What is a third class lever

Answer 37

The force (effort) is between the fulcrum and the resistance
I.e muscle force is closer to the joint than the resistance
Draw out an example

Question 38

What is torque

Answer 38

Measure of the force that can cause an object to rotate around an axis or pivot point
Forces that have the tendency to produce rotation

Question 39

What happens when the force is further away from the fulcrum

Answer 39

The further away it is, the longer the distance between the object and axis of rotation

Question 40

What is mechanical advantage of a lever and how do you calculate it

Answer 40

A measure of the force amplification achieved by using a tool, in this case a lever.

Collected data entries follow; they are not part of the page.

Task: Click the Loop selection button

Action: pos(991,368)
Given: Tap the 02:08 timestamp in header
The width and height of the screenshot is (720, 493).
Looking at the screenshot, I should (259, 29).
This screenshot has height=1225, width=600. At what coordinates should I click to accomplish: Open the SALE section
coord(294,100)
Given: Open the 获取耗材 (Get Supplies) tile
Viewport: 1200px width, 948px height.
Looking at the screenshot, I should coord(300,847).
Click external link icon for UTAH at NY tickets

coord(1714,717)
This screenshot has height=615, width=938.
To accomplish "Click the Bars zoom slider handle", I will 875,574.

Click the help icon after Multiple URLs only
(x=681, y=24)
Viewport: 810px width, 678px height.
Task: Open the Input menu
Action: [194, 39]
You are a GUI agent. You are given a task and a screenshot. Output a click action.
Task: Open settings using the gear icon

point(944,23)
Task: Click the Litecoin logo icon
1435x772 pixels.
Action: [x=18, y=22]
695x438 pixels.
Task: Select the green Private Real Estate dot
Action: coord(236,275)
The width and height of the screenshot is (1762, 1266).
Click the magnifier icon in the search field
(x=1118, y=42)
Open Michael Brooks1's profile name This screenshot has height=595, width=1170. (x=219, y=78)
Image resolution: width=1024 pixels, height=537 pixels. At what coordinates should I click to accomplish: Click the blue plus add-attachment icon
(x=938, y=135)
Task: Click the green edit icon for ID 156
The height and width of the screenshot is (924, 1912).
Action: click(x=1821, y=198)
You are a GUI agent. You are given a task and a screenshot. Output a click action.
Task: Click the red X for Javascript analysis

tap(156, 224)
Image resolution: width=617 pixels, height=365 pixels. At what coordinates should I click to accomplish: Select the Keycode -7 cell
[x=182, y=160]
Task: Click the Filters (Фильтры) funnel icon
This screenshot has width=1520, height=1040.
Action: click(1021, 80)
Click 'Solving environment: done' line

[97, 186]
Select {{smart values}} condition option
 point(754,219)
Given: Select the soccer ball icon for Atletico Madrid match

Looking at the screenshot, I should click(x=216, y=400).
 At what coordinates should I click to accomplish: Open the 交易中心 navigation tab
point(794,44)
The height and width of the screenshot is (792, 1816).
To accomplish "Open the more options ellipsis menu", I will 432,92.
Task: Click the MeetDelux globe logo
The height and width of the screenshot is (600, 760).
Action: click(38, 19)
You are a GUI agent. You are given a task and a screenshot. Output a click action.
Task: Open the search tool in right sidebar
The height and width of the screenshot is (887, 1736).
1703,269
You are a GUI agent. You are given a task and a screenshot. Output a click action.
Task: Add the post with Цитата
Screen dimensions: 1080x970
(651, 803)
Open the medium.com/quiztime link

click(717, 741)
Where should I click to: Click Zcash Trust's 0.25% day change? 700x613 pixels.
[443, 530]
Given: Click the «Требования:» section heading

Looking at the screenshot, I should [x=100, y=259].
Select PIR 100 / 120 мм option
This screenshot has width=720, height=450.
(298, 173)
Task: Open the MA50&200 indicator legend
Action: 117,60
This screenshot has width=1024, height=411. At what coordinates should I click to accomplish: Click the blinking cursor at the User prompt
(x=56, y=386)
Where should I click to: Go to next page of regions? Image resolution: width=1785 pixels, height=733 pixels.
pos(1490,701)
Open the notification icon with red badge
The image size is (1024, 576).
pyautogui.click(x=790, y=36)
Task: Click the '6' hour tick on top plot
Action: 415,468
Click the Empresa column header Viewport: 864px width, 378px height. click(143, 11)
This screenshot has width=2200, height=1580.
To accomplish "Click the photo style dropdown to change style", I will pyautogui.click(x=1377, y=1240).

The mechanical advantage of a lever is the effort arm divided by the resistance arm

Question 41

Are the effort arm and resistance arm always equal, explain cases where they are not

Answer 41

No, in cases where effort arm is more than the resistance arm, mechanical advantage is efficient, when ratio (MA) is more than 1
This means mechanical advantage is positive

In cases where resistance arm is more than the effort arm, mechanical advantage is not very efficient (mostly what happens in the human body), when ratio (MA) is less than one
The mechanical advantage is negative

Question 42

In the cases where MA is more than one, what does this mean

Answer 42

It is a lot easier to move an object and mechanical advantage is positive, where effort arm is longer than resistance arm

Question 43

In cases where MA is less than one, what does this mean

Answer 43

High speed, when effort lever is very short, we need to generate more force in order to move the segment, but segment can move very fast, MA is negative

Question 44

Explain the force velocity relationship in concentric actions (muscle shortening)

Answer 44

• the formation of cross bridges are effected when something happens really fast, less cross bridges will be formed = less tension created
• the faster we perform a task, less tension created
• as shortening velocity increases, cycling rate of cross bridges increases so fewer attached at any one time, thus decreasing force
• velocity is increased at the expense of a decrease in force
• maximum force generated at velocity =0 (large number of cross bridges attached)
• maximum velocity contraction with lightest load
• increased velocity of muscle contraction = increased cross bridge demand = fewer cross bridges to attach to = decrease in force
  Power (force x velocity) is critical
• force becomes maximal in isometric contractions

Question 45

Explain the force velocity relationship in eccentric contractions (muscle lengthening)

Answer 45

• the formation of cross bridges are effected when something happens really fast, less cross bridges will be formed = less tension created
• the faster we perform a task, less tension created
• as velocity increases - the force we can generate also increases
• eccentric action created = load by antagonist muscles, gravity or another external load
• external load is more than the isometric strength applied - eccentric lengthening of muscle
• increase velocity of lengthening increases = increase in force
• muscle is stretching as it contracts
• end abruptly when muscle can no longer control the movement of the load.